Segment Start: INFORMATION
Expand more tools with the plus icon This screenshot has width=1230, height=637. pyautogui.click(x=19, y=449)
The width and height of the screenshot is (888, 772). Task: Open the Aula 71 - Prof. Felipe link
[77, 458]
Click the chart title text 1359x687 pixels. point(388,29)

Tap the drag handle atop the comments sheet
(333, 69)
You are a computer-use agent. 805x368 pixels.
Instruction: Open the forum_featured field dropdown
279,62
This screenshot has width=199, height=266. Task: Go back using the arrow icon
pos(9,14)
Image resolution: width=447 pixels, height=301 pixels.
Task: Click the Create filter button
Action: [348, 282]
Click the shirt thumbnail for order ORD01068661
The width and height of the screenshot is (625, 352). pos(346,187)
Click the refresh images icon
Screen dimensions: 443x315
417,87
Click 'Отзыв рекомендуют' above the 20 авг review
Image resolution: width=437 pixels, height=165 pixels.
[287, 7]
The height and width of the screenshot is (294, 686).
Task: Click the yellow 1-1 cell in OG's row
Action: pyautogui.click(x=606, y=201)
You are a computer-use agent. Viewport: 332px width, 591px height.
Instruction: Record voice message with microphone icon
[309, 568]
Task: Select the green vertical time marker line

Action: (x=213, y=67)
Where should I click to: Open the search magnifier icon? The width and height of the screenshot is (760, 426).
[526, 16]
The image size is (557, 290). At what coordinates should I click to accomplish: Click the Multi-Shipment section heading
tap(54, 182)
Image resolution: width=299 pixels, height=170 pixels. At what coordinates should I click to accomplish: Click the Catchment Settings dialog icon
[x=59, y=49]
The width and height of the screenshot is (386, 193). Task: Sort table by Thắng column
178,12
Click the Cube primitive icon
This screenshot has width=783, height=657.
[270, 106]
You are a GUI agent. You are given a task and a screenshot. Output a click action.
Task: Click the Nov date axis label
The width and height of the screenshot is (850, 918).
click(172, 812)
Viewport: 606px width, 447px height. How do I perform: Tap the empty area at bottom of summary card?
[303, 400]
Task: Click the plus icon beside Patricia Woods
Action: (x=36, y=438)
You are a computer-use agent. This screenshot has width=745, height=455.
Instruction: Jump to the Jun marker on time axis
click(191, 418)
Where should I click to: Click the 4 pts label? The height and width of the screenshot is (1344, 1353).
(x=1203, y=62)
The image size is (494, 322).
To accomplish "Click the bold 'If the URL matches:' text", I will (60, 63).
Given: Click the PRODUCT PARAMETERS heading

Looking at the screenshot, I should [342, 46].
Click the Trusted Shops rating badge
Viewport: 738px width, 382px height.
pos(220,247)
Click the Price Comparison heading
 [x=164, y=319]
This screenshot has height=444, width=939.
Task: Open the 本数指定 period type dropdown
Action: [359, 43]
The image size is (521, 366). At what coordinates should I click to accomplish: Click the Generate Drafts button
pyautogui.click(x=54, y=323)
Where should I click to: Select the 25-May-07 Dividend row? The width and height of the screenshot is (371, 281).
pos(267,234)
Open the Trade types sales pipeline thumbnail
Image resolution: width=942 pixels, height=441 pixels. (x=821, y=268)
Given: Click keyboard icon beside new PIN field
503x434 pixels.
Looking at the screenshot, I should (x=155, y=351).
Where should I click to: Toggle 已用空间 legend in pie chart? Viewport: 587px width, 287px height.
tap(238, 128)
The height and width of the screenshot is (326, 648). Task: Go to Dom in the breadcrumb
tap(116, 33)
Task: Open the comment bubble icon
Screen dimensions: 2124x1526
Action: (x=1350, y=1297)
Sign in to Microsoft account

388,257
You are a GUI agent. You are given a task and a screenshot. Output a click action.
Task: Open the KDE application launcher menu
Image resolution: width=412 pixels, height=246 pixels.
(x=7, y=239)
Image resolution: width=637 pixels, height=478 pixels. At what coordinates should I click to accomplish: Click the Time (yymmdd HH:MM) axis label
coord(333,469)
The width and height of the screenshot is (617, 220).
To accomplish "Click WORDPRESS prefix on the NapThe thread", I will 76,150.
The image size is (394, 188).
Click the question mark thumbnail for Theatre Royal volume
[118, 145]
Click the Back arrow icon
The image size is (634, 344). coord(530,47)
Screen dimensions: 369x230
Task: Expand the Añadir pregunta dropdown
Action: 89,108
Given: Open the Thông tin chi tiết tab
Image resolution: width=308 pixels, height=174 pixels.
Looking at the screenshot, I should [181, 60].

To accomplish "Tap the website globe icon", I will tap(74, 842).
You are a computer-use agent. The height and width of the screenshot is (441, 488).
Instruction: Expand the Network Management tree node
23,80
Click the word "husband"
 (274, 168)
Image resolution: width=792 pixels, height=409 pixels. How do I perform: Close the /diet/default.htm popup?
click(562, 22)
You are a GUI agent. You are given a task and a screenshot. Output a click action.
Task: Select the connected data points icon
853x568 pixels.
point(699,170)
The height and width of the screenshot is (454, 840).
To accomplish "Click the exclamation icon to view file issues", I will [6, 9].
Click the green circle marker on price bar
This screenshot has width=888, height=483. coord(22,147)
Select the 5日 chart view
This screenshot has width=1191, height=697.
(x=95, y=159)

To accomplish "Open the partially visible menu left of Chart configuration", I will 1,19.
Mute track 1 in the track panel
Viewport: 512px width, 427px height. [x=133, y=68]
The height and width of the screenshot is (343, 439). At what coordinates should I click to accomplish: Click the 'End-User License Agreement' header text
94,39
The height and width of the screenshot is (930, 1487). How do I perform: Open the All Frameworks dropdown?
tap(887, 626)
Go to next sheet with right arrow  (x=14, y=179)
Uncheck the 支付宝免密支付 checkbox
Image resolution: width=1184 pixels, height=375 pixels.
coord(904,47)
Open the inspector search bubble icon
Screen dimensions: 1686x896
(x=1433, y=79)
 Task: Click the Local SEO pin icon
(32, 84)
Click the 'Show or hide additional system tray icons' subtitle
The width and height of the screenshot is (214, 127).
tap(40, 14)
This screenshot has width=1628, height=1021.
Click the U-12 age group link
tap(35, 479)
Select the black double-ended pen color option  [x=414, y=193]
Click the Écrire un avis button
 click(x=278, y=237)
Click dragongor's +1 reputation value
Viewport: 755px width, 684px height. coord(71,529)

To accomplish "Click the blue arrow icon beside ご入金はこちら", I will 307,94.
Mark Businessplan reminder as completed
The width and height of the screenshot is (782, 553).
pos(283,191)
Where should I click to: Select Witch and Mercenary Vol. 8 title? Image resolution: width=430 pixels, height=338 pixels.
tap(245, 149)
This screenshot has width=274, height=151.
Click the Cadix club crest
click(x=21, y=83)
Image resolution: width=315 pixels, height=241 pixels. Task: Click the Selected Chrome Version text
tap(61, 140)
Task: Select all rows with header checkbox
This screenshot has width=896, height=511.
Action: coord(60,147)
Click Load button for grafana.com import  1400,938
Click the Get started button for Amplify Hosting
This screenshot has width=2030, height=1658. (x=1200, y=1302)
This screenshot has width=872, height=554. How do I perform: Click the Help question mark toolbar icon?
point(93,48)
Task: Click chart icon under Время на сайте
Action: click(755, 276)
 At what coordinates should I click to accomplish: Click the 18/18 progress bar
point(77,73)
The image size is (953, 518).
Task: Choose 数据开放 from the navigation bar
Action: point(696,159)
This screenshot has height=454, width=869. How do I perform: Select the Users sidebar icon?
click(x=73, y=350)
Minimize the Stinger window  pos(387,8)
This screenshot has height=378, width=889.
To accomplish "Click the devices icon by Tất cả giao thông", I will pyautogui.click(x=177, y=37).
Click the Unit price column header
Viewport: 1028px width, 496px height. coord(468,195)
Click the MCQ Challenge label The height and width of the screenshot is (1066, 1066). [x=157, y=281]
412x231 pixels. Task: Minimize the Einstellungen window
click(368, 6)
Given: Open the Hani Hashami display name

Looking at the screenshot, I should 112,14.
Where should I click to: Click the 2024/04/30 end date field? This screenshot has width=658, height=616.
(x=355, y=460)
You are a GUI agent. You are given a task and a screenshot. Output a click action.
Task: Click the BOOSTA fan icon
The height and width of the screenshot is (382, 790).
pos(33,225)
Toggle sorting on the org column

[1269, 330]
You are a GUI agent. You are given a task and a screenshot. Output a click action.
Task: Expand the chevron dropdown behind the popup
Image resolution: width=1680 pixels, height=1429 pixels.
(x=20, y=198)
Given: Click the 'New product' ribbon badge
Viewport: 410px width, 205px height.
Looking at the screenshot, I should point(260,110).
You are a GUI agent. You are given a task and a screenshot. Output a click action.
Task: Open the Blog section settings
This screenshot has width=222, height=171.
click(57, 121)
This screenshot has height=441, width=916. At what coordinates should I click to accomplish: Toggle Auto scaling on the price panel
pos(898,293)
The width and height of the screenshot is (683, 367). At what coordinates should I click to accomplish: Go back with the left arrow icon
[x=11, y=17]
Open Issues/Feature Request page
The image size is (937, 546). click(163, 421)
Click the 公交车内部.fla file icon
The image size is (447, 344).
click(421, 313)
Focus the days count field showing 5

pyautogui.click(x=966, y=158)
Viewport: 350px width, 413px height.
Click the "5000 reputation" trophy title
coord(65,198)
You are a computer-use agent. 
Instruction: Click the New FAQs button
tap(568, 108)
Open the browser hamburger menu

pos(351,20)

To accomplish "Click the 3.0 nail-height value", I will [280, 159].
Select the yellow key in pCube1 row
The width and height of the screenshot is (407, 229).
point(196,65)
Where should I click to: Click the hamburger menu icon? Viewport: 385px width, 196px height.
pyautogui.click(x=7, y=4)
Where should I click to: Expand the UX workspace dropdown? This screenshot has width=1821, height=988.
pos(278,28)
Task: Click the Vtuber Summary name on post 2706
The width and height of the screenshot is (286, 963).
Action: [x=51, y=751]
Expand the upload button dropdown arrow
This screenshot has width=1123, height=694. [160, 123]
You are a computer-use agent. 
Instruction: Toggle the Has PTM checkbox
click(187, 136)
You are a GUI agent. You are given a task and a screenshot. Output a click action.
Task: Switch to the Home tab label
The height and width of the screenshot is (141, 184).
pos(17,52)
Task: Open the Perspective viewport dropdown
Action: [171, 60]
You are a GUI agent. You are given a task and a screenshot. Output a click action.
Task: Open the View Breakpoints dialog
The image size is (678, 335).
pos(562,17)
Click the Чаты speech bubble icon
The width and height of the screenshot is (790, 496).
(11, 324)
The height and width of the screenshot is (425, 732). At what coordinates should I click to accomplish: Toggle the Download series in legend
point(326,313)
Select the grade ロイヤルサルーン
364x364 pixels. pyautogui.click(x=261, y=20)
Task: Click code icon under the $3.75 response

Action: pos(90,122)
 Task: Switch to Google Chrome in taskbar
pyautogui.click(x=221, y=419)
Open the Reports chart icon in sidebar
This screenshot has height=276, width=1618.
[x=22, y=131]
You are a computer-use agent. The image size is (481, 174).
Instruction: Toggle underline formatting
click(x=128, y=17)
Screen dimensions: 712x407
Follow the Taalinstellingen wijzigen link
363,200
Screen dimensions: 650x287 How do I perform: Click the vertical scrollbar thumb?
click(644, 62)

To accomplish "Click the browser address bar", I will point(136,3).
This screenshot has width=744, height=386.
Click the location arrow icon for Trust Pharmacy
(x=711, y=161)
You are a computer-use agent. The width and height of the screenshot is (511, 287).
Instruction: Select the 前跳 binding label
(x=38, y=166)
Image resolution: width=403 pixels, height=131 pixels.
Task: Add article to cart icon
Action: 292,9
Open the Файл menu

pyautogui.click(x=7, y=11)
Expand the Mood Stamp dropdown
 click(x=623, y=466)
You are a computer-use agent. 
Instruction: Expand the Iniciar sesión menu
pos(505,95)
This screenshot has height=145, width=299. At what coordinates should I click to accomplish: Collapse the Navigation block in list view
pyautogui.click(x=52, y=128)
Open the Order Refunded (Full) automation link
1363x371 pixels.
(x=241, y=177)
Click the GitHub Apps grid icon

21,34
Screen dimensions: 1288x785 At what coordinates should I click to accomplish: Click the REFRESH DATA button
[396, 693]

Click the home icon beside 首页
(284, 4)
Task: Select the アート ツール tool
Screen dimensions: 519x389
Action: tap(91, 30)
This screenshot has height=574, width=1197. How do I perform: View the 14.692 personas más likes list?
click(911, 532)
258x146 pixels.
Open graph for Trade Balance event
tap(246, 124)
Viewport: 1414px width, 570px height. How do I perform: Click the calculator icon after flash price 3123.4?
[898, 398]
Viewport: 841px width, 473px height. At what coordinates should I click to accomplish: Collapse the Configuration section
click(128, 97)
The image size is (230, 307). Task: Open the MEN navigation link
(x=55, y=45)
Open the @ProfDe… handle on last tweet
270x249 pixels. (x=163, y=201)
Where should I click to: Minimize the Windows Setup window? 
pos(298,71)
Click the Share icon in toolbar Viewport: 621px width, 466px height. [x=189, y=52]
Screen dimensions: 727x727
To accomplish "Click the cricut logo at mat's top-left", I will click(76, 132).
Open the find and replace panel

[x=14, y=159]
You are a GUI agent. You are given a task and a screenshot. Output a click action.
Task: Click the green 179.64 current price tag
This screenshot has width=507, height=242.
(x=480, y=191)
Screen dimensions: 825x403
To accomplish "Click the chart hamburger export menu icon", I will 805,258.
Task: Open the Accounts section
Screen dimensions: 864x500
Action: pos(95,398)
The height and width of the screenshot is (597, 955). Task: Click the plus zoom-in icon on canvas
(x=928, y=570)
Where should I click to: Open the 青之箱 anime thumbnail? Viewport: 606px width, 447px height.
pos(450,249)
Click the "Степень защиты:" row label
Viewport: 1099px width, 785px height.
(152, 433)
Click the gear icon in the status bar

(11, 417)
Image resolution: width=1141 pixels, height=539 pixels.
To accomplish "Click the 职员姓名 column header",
Segment End: INFORMATION
Lines from the top of the data above through the line containing "Click 'Отзыв рекомендуют'" must be repeated exactly. All other lines stay out.

=== OUTPUT FOR THIS EXERCISE ===
Expand more tools with the plus icon This screenshot has width=1230, height=637. pyautogui.click(x=19, y=449)
The width and height of the screenshot is (888, 772). Task: Open the Aula 71 - Prof. Felipe link
[77, 458]
Click the chart title text 1359x687 pixels. point(388,29)

Tap the drag handle atop the comments sheet
(333, 69)
You are a computer-use agent. 805x368 pixels.
Instruction: Open the forum_featured field dropdown
279,62
This screenshot has width=199, height=266. Task: Go back using the arrow icon
pos(9,14)
Image resolution: width=447 pixels, height=301 pixels.
Task: Click the Create filter button
Action: [348, 282]
Click the shirt thumbnail for order ORD01068661
The width and height of the screenshot is (625, 352). pos(346,187)
Click the refresh images icon
Screen dimensions: 443x315
417,87
Click 'Отзыв рекомендуют' above the 20 авг review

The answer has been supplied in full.